# Heroes of Pymoli Data Analysis




In [114]:
# Import dependencies
import pandas as pd
import numpy as np

# Store file path in variable and read file with Pandas
dataFile = "../HeroesOfPymoli/purchase_data.json"
PymoliDF = pd.read_json(dataFile)


In [381]:
## Player Count
# Calculate total number of players

uniquePlayers = PymoliDF["SN"].nunique()
playerCountDF = pd.DataFrame({"Total Players": [uniquePlayers]})
playerCountDF

Unnamed: 0,Total Players
0,573


In [375]:
## Purchasing Analysis (Total) 
# Calculate Number of Unique Items, Average Purchase Price, Total Number of Purchases, Total Revenue and assign variables

uniqueItems = PymoliDF["Item Name"].nunique()
avgPrice = PymoliDF['Price'].mean()
totalNumPurchases = PymoliDF["Price"].count()
totalRevenue = PymoliDF["Price"].sum()

# Print data frame for purchase analysis with specified columns
purchaseAnalysisDF = pd.DataFrame({"Number of Unique Items": [uniqueItems], 
                                   "Average Price": [avgPrice], 
                                   "Number of Purchases": [totalNumPurchases], 
                                   "Total Revenue": [totalRevenue]})\
                                   .style.format({"Average Price": "${:,.2f}", 
                                                  "Total Revenue": "${:,.2f}"})
purchaseAnalysisDF


Unnamed: 0,Average Price,Number of Purchases,Number of Unique Items,Total Revenue
0,$2.93,780,179,"$2,286.33"


In [383]:
## Gender Demographics
# Calculate percentage and count of Male, Female and Other/Non-Disclosed players

gCount = PymoliDF.groupby("Gender")["SN"].nunique()
gPercent = ((gCount / uniquePlayers)*100)
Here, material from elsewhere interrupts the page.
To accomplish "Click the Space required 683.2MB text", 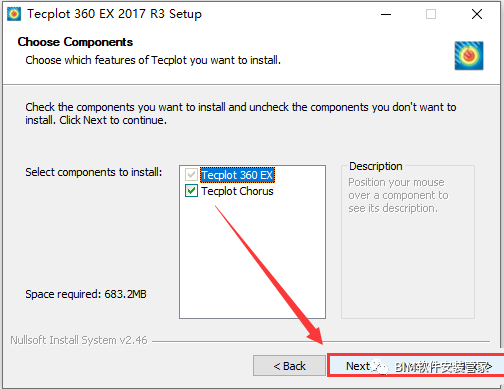I will click(x=86, y=294).
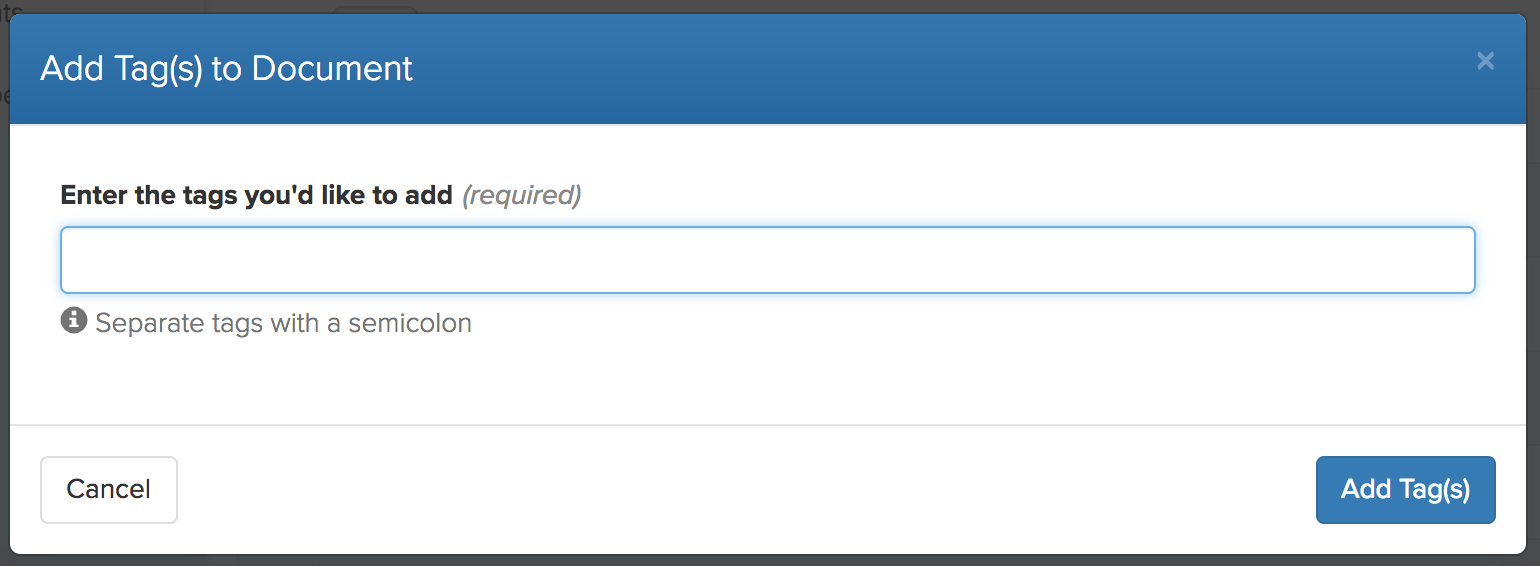Click the info icon beside the semicolon hint
Screen dimensions: 1540x566
click(x=74, y=321)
genderDemoDF = pd.DataFrame({"Percentage of Players": gPercent, "Total Count": gCount})\
                             .style.format({"Percentage of Players":"{0:.2f}%"})
genderDemoDF


Unnamed: 0_level_0,Percentage of Players,Total Count
Gender,Unnamed: 1_level_1,Unnamed: 2_level_1
Female,17.45%,100
Male,81.15%,465
Other / Non-Disclosed,1.40%,8


In [377]:
## Purchasing Analysis (Gender)
# Calculate purchase count, avg puchase price, total purchase value and normalized totals by gender

pCount = PymoliDF.groupby("Gender")["Price"].count()
avgPurchPrice = round(PymoliDF.groupby("Gender")["Price"].mean(), 2)
tPurchValue = round(PymoliDF.groupby("Gender")["Price"].sum(), 2)
normTotal = round(tPurchValue / gCount, 2)

gPurchAnalysisDF = pd.DataFrame({"Purchase Count": pCount, 
                                 "Average Purchase Price": avgPurchPrice, 
                                 "Total Purchase Value": tPurchValue,
                                 "Normalized Totals": normTotal}).style.format({"Average Purchase Price":"${:,.2f}", 
                                                                                "Total Purchase Value":"${:,.2f}"})
gPurchAnalysisDF


Unnamed: 0_level_0,Average Purchase Price,Normalized Totals,Purchase Count,Total Purchase Value
Gender,Unnamed: 1_level_1,Unnamed: 2_level_1,Unnamed: 3_level_1,Unnamed: 4_level_1
Female,$2.82,3.83,136,$382.91
Male,$2.95,4.02,633,"$1,867.68"
Other / Non-Disclosed,$3.25,4.47,11,$35.74


In [378]:
## Age Demographics
# Calculate percentage of players and total count

bins = [0, 9.9, 14.9, 19.9, 24.9, 29.9, 34.9, 39.9, 99] 
ageGroups = ["<10", "10-14", "15-19", "20-24", "25-29", "30-34", "35-39", "40>"]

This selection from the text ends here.